Work order 1:
According to the abstract on SM-SNARE interactions in Golgi-to-ER transport, what happens to Ufe1 when Sly1 binds it?
Work order 2:
Summarize the abstract on SM-SNARE interactions in two sentences.
##### Excerpt #####
Analysis of SM-SNARE Interactions in Golgi-to-ER Retrograde Vesicular Transport

Abstract

SNAREs form membrane bridging complexes to enable fusion. For this to occur, a SNARE must selectively assemble in proper alignment with its three cognate SNAREs to form a four-helix bundle. Sec1-Munc18 (SM) proteins are thought to facilitate SNARE complex formation, though the precise mechanism remains a mystery. In order to gain insight into how SM proteins and SNAREs interact, in vitro binding and SNARE assembly assays were performed using the SM protein Sly1 and its cognate Golgi-to-ER retrograde SNAREs. Our results reveal that the Qa-SNARE, Ufe1, has a propensity to form inactive oligomers mediated by asymmetric associations between the SNARE domain of one monomer and the Habc domain of another. Binding of Sly1 rescues Ufe1 back to a monomeric form. SNARE assembly assays further reveal that the Sly1:Ufe1 interaction precedes SNARE complex formation and that Sly1 acts as both a chaperone and a catalyst in this assembly reaction. There is a dynamic equilibrium present between oligomerized Ufe1, monomeric Ufe1 bound to Sly1, and Ufe1 in the SNARE bundle with the Sly1:Ufe1 complex being the kinetic product and the SNARE bundle being the thermodynamic product; Sly1 was not observed to bind to the SNARE bundle, suggesting it disengages with Ufe1 shortly before SNARE assembly is complete. Biochemical analysis of Sly1 surface properties suggest that the SM protein can engage with SNAREs at the SNARE domains if a regulatory helix, 20, is displaced. Dislodging this helix appears to require another agent/factor. Overall, this work offers new insights 7 into Sly1’s role in Golgi-to-ER retrograde trafficking and points to mechanisms that may be more broadly applicable to other SM-SNARE interactions.
##### Exercise data #####
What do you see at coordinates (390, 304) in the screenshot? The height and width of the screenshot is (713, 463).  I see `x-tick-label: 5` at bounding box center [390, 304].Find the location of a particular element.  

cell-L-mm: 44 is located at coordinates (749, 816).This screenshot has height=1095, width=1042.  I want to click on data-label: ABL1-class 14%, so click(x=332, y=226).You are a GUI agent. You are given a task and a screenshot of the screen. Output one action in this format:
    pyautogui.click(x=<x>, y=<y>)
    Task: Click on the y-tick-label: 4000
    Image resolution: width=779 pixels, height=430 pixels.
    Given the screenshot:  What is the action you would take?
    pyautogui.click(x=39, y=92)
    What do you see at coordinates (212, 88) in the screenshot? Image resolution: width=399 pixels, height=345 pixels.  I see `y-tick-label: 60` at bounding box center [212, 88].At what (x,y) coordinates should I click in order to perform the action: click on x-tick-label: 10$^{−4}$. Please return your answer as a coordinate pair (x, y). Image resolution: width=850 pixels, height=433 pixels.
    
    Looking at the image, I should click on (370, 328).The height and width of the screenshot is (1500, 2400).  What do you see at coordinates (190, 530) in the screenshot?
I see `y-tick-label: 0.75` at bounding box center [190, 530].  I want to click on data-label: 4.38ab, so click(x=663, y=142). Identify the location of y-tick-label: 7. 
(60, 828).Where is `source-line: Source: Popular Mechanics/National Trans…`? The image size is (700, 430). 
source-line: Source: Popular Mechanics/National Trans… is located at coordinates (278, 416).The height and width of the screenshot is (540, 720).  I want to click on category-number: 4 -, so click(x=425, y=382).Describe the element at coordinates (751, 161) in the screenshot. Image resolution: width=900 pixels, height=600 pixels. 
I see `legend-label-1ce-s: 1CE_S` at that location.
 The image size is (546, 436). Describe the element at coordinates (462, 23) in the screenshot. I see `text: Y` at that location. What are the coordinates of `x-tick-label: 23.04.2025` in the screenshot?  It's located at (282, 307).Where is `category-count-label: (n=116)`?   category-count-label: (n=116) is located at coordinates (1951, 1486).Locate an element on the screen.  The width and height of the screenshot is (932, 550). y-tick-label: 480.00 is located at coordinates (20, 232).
#####
Task result 1:
Sly1 binding rescues Ufe1 back to a monomeric form.

Task result 2:
In vitro binding and SNARE assembly assays with the SM protein Sly1 and its cognate Golgi-to-ER retrograde SNAREs showed that the Qa-SNARE Ufe1 tends to form inactive oligomers, which Sly1 binding rescues back to a monomeric form. The assays also showed that the Sly1:Ufe1 interaction precedes SNARE complex formation and that Sly1 acts as both a chaperone and a catalyst in the assembly, though it was not observed to bind the finished SNARE bundle.